機内放送で日本語吹替版を観た(吹替版しかなかった)。

本作でスティーヴン・ホーキング博士を演じたエディ・レッドメインアカデミー賞主演男優賞を受賞したが、それも文句なしの優れた演技だった。しかし、映画としては高くは評価しない。

まず本作は、ホーキングと彼の元妻であるジェーン・ホーキングの関係を主眼とする映画で、二人の出会いから始まるのだが、とにかくこの二人がすっごくキュートでチャーミングなんだよ! エディ・レッドメインフェリシティ・ジョーンズの二人は、まるでプリンスとプリンセスの組み合わせである。

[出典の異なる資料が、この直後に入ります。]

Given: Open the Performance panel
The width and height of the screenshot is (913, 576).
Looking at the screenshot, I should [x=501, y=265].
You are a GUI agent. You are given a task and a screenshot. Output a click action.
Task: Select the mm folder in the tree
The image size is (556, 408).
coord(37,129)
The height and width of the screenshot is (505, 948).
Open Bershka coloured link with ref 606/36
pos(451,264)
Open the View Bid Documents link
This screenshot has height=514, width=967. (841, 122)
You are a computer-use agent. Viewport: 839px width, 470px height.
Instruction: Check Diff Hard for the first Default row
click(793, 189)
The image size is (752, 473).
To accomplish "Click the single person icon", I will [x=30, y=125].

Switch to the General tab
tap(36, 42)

しかし、ホーキングが筋萎縮性側索硬化症を発症してしまい、二人の試練が始まるのはご存知の通り。ジェーンは周囲の諌める声を押し切りホーキングと結婚し、子宝に恵まれるが(いや、これはすごいよな)、それでも小さな子供を抱えながら難病の夫を支え続けるのは大変な話である。

本作の欠点は、映画としてあまりに安易というか展開が読めること。ホーキング博士の伝記的知識に欠けるワタシですらチャーリー・コックスが出てきた瞬間に彼の役割が読めて、まったくその通りだったし、映画の中に一人の悪人も出てこないのもリアルさに欠ける。

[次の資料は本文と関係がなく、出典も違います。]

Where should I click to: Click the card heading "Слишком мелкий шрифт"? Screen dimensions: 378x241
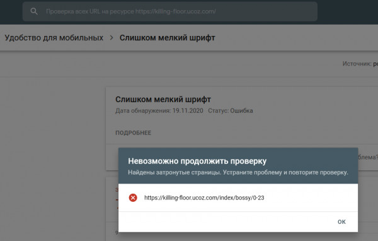(163, 99)
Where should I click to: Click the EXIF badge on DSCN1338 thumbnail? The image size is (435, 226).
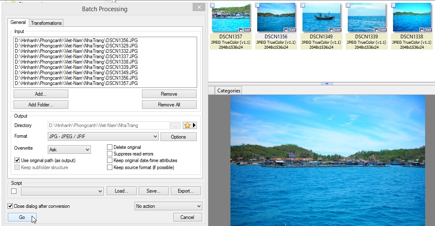(428, 30)
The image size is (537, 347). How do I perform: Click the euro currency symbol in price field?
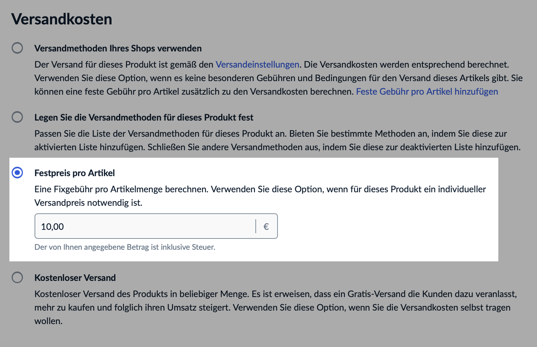coord(266,226)
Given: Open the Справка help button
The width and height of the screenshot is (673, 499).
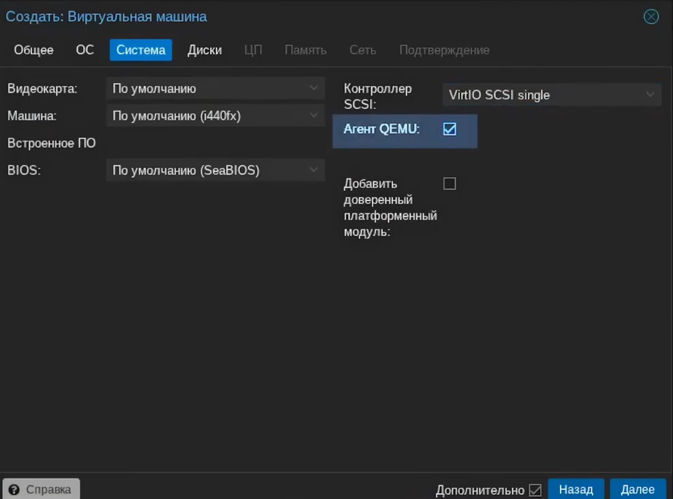Looking at the screenshot, I should click(x=41, y=489).
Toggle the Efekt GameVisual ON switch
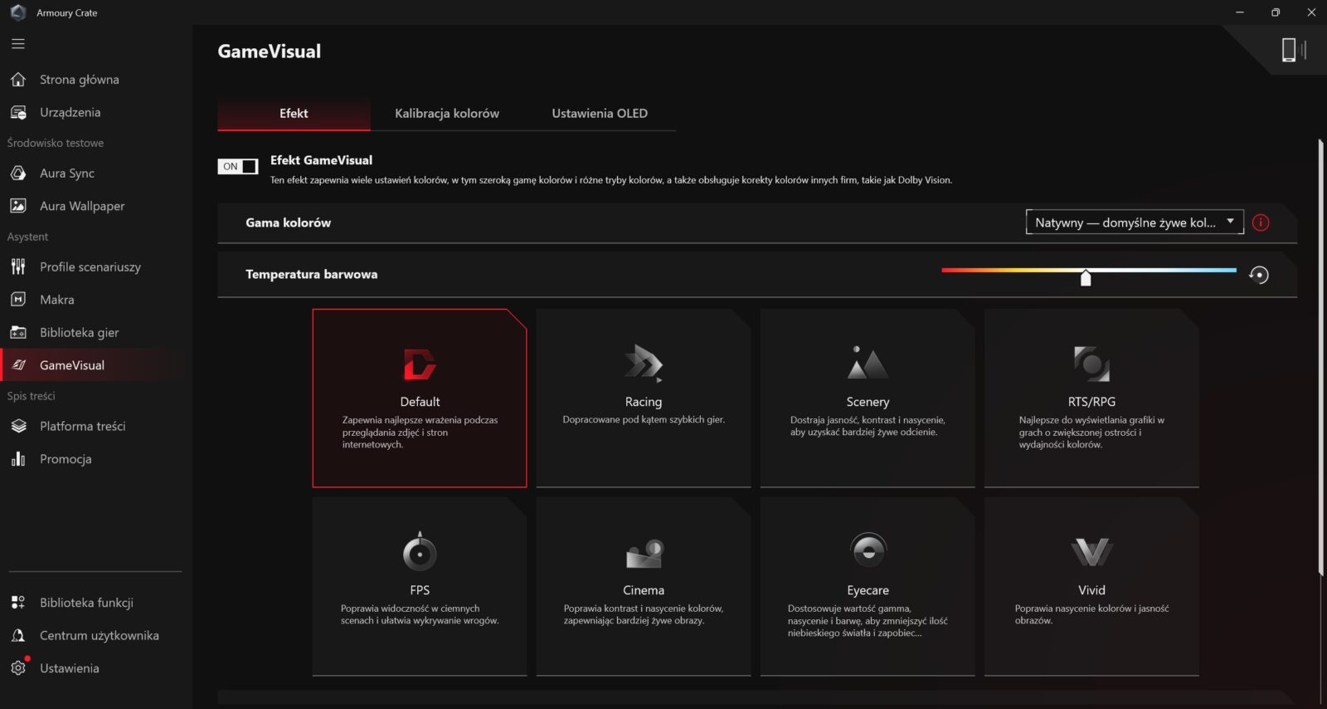1327x709 pixels. click(x=238, y=167)
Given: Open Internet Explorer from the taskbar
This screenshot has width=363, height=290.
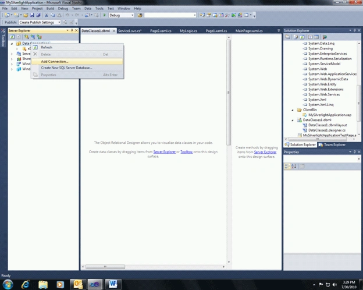Looking at the screenshot, I should coord(25,284).
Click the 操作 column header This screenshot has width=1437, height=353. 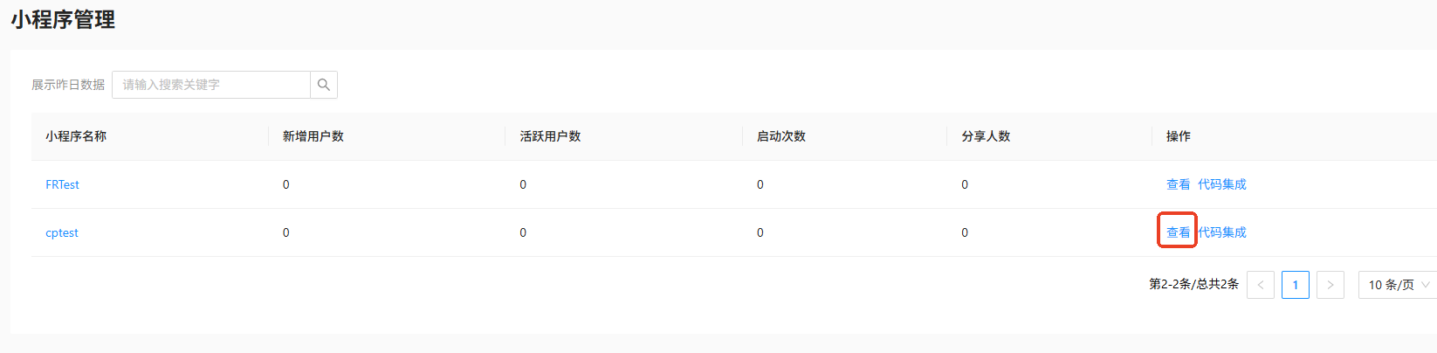point(1179,136)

何しろ存命中の大科学者を題材にするのだからあまりエグい描き方ができないのは分かる。ホーキングの研究についての十分な堀り下げを娯楽映画に求めることも間違っているのだろう。ホーキングのユーモアセンスはちゃんと描かれているが(それがときにジェーンの負担になったのも伝わる)、ジェーンの苦悩をもう少し掘り下げられたはずだ。

例えば、元々ホーキングは余命2年と宣告されたが、現実には(ご存知の通り)そうはならなかった。筋萎縮性側索硬化症という病気の性質を考えた場合、その宣告をした医者がヤブだったわけではなく、ホーキングの方が例外だと分かるのだが、2年で死ななかったからこそのジェーンの中での認識の齟齬というか、まだ生きてくれているという希望と、それと相反するいつまで続くんだという不安は描けたはずなのだ。

上にも書いたように、レッドメインとジョーンズの組み合わせがすっごくキュートで、それが見れただけでもワタシは満足である。映像も美しかった。しかし、本作は傑出した映画ではない。